» **Excerpt to read**
○ ○ ○ ○

"We Do Not Pull Credit" Is Not A Selling Point, It's A Sales Tactic
Posted on June 3, 2008
Filed under Selecting A Mortgage Planner
Read the complete post or link to it

This ad plays up a long-standing American fear -- that credit inquiries will drop a person's credit score below a hypothetical mortgage "approval line". It's Fear Selling at its worst, preying on customers that don't know any better to the benefit of the salesman.
So, because the best way to combat fear is with education, let's look at how credit inquiries really work and why they're perfectly safe for mortgage shoppers.
We can start with some credit scoring basics.
A "credit inquiry" is a formal request to review a person's credit report.
There are many types of inquiries, but only four types can impact a person's credit score:
- Applying for a credit card
- Applying for an auto loan
- Applying for a mortgage loan
- Applying for store credit, or some other type of credit
The reason that these four types are singled out is because each of them is an applicant-initiated request to get access to more debt.
But even these four types are not ranked equally.
For example, because credit cards are below auto loans on the Credit Totem Pole, credit card applications can be more damaging to credit scores than trying to buy a car.
This makes sense when you consider that credit card debts tend to revolve higher over time versus auto loans that eventually pay down to $0.
But the credit bureaus don't want to overly penalize for what may happen in the future, or what debt you haven't incurred yet. All three bureaus put a much heavier emphasis on how you're managing the credit you already have.
Versus the 65 percent of a credit score related Payment History and Current Utilization of Credit, just 10 percent is tied to credit inquiries and you'd have to have a ton of nefarious-looking inquiries in a very short period of time to use that whole 10 percent.

○ ○ ○ ○

» **Task**
Copy the part of the credit inquiry post between "So, because the" and "person's credit report.", inclusive, swapping "credit inquiries" for "credit checks" each time it appears.

» **Information provided**
○ ○ ○ ○

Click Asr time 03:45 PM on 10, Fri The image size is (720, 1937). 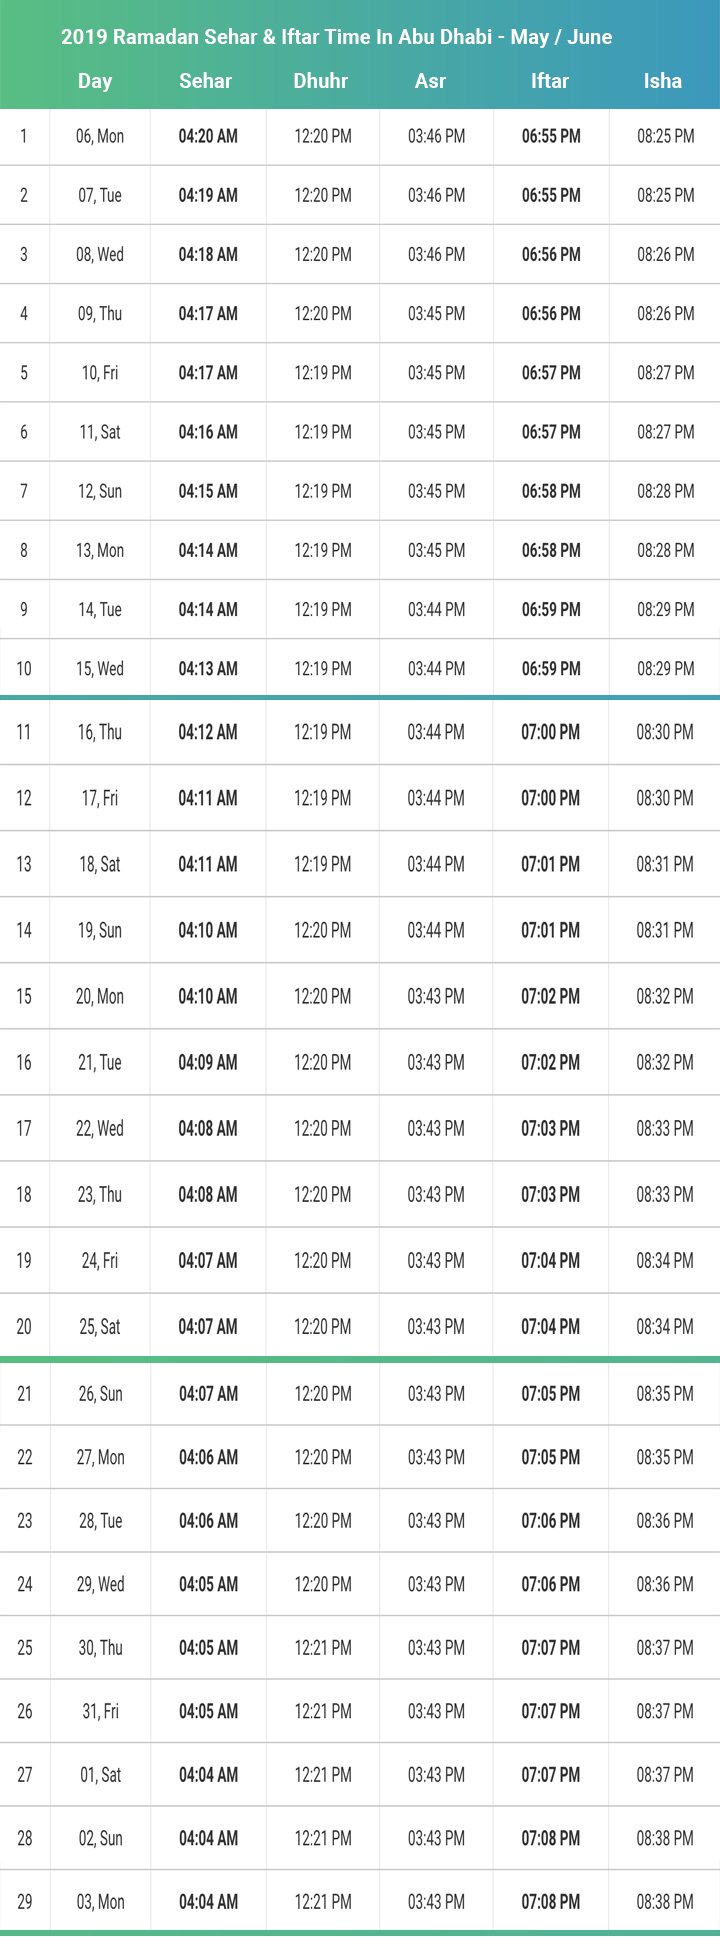[436, 373]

○ ○ ○ ○

» **Your solution**
So, because the best way to combat fear is with education, let's look at how credit checks really work and why they're perfectly safe for mortgage shoppers.
We can start with some credit scoring basics.
A "credit inquiry" is a formal request to review a person's credit report.